I think that’s what Clive James reveals in his awe inspiring work “Cultural Amnesia” – about which I think often.

From the introduction:

“(W)e are nowadays much more free to be thinkers than is commonly supposed.  The usual division is to treat our daily job as the adventure and our cultural diversions as a mere mechanism of renewal and repose.  But the adventurous jobs are becoming more predictable all the time, even at the level of celebrity and conspicuous material success.  Could there be anything less astonishing than to work day and night on Wall Street to make the millions that will buy the Picasso that will hang on the wall of our Upper East Side apartment to help convince us and our guests that we are lucky to know each other?  I have been in that apartment, and admired the PIcasso, and envied its owner:  I especially envied him his third wife, who had the same eyes as Picasso’s second mistress, although they were on different sides of her nose.  But I didn’t envy the man his job.  In the same week, I was filming in Greenwich Village, and spent an hour of down-time sitting in a cafe making my first acquaintance with the poetry of Anthony Hecht.  I couldn’t imagine living better.  The real adventure is no longer in the job.  In the job we can have a profile written about us, and be summed up:  all the profiles will be the same, and all the summaries add up to the same thing.  The real adventure is in what we do to entertain ourselves, a truth which the profile writers concede by trying to draw us out on our supposed addictions to shark fishing, fast cars, extreme skiing and expensive young women.  But even the entertainment an no longer be adventurous if it serves a purpose,  It will be adventurous only if it serves itself.  In other words, it will not be utilitarian.  It has always been part of the definition of humanism that true learning has no end in view except its own furtherance.”

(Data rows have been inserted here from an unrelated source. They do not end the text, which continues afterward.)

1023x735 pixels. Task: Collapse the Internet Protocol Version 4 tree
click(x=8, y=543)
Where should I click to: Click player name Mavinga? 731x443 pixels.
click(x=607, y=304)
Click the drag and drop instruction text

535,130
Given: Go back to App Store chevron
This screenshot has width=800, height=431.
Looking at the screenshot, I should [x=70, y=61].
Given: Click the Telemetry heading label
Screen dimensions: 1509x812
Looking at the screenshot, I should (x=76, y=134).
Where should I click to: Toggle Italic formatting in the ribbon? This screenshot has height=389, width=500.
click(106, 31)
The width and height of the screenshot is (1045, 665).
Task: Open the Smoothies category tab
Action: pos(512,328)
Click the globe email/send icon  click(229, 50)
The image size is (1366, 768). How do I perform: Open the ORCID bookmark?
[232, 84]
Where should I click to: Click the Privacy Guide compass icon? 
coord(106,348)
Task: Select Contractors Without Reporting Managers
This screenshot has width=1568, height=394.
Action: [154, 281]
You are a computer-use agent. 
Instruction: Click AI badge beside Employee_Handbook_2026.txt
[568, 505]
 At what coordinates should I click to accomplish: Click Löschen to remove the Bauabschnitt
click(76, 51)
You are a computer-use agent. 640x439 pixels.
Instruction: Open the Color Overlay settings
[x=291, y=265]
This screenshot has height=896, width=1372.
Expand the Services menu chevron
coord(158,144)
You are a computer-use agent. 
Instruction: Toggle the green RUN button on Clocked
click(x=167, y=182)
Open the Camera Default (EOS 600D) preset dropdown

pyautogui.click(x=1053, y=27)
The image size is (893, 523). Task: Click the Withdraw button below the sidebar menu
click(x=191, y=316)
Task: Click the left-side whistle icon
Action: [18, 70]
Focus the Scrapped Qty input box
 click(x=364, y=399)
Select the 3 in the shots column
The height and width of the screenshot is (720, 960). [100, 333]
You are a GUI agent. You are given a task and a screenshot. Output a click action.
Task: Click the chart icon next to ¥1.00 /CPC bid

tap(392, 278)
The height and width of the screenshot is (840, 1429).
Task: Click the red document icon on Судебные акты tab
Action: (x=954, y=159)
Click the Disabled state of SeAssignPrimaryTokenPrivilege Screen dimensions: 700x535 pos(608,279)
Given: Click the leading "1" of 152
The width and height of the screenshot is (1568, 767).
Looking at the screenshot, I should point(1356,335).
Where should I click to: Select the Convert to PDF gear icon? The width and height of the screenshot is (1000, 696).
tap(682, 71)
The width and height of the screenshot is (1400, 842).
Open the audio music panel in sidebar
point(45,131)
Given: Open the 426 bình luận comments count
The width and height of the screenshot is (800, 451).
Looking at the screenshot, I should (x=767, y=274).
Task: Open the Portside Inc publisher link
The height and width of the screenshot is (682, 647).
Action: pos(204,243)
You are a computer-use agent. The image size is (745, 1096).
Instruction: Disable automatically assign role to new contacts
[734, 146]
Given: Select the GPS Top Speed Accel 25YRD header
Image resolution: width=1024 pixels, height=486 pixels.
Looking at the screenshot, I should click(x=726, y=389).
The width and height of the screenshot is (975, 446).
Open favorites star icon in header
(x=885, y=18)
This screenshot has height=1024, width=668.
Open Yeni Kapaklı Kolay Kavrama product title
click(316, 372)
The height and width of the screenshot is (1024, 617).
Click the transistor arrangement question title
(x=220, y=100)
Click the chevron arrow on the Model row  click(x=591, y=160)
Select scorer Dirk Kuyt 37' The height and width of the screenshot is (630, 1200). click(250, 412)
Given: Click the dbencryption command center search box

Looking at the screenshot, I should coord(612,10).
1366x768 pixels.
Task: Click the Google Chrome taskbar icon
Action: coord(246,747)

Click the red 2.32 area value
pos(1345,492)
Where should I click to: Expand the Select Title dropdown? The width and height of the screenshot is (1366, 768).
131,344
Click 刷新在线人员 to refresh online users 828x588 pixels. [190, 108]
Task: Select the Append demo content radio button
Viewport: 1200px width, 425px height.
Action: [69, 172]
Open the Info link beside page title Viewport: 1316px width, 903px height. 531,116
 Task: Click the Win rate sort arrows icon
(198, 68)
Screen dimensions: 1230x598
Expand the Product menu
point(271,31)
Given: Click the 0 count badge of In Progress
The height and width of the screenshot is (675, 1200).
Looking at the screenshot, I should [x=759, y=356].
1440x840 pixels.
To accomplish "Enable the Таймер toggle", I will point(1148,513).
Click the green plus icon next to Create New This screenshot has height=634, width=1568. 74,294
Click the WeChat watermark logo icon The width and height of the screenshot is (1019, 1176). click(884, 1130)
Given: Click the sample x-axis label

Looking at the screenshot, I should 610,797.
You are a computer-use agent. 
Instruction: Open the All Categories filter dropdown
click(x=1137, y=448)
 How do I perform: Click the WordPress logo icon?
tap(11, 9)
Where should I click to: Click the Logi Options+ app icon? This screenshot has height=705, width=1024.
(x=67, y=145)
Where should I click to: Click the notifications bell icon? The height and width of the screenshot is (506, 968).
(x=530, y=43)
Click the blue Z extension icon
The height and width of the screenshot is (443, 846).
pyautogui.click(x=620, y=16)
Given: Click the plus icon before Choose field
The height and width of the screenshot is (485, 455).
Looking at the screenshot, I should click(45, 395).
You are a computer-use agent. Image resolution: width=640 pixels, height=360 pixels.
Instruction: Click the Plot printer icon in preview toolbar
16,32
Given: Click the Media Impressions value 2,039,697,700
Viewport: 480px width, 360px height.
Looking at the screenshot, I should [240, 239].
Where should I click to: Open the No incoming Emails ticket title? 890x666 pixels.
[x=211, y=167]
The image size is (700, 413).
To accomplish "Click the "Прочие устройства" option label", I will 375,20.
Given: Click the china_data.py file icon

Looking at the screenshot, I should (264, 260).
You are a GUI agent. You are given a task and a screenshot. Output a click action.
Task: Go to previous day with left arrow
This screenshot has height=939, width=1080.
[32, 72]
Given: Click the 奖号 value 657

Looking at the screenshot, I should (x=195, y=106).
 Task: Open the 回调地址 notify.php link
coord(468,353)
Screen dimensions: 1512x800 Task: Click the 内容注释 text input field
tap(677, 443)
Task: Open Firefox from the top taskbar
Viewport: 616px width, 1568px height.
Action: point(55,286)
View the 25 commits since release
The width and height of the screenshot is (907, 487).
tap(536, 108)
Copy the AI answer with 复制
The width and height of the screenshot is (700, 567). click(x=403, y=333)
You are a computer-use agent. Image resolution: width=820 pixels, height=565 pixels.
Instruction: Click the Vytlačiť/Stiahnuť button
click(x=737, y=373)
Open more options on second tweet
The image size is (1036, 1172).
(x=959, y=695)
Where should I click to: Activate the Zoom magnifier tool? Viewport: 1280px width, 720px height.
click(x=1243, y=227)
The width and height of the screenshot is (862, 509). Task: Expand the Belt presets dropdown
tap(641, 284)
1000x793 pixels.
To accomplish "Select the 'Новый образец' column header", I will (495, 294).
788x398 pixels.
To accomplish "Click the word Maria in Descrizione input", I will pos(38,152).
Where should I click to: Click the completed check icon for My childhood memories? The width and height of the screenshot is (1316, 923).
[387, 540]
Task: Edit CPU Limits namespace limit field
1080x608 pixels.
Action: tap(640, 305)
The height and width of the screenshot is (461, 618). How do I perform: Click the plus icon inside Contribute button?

There seems to be a consensus forming in the political classes that humanities must be driven out of academia in order to better support the nation’s economic future.  We would teach college students how to tear down cathedrals if the rock and quarry industry were hiring for it. This is a terrible idea on many practical levels, not the least of which being that the focused career training of today is absolutely terrible at predicting the economic needs of tomorrow.  More fundamentally, however, is the point that technical training and scientific education can – at most – decide the future of human technology.  No small thing.  But the future of humanity itself … and what it means to be human … will never be practical.  To be impractical is to be human.

The humanities endure not despite their uselessness, but because of it;  the reason the stories of Moses and King Arthur are still told even stone tablets and iron swords are no longer relevant technologies, the reason we still read poetry even though we have cat videos, is because these things are “valueless” in the same way they are “priceless” – no value can be fixed to them.  No number sticks.  Cities will rise and fall, railroads come and go, and refugees will always hold humanism to their breasts as they are chased from nation to nation … dying for music and theatre and myths in a way that no one will ever die for Google, or for texting, or even the human genome.

We pick technology up because it is useful, and put it down again just as casually.  The fruits of humanism are always clutched closely to our hearts.